** Extracted material follows **
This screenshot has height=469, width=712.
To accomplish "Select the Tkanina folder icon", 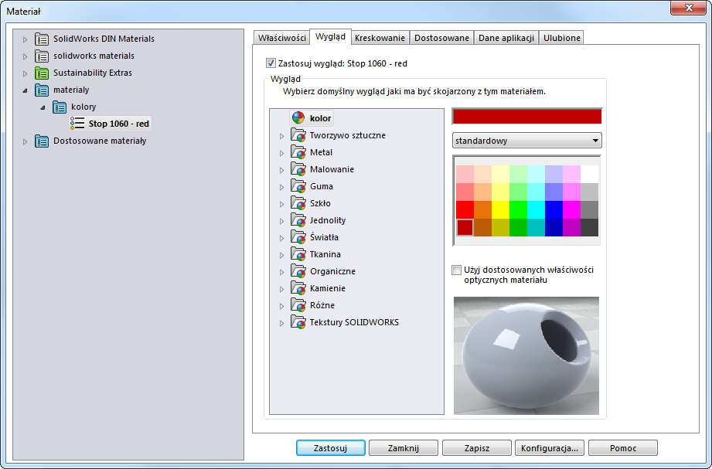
** End of Extracted material **
** Extracted material follows **
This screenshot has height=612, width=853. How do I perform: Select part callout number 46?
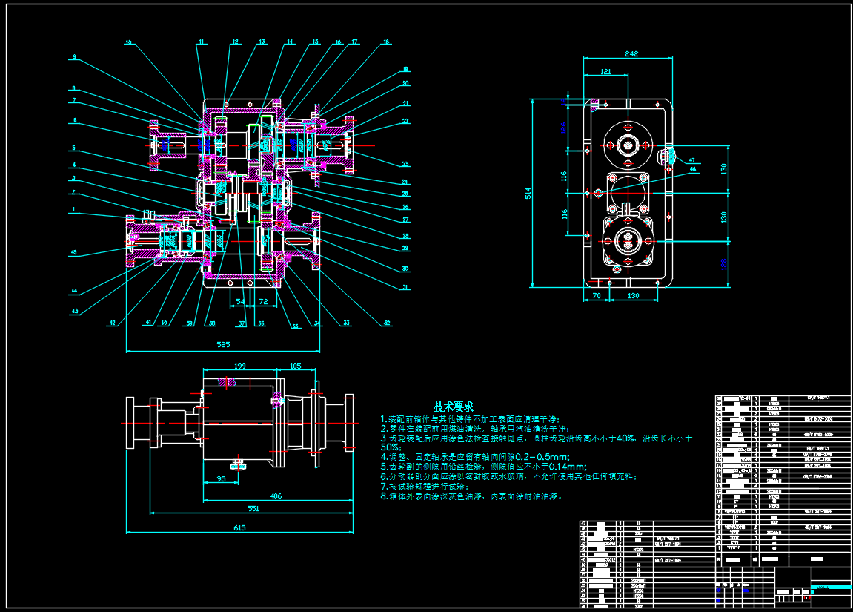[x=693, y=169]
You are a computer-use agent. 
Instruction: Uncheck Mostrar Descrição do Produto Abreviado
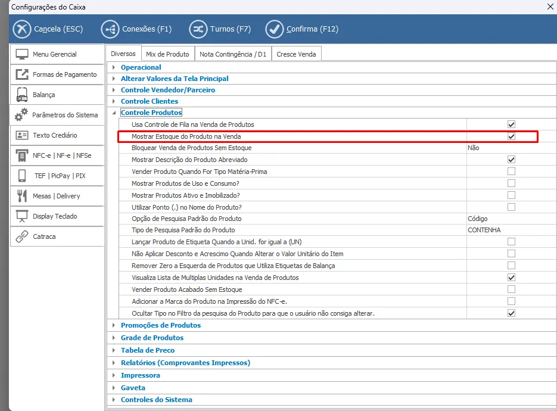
** End of Extracted material **
» Task item
Copy out the listing above from the line containing "This screenshot has height=469, width=712." to the line containing "the Tkanina folder", both included, exactly as written and minus the images.

» Result of this exercise
This screenshot has height=469, width=712.
To accomplish "Select the Tkanina folder icon", 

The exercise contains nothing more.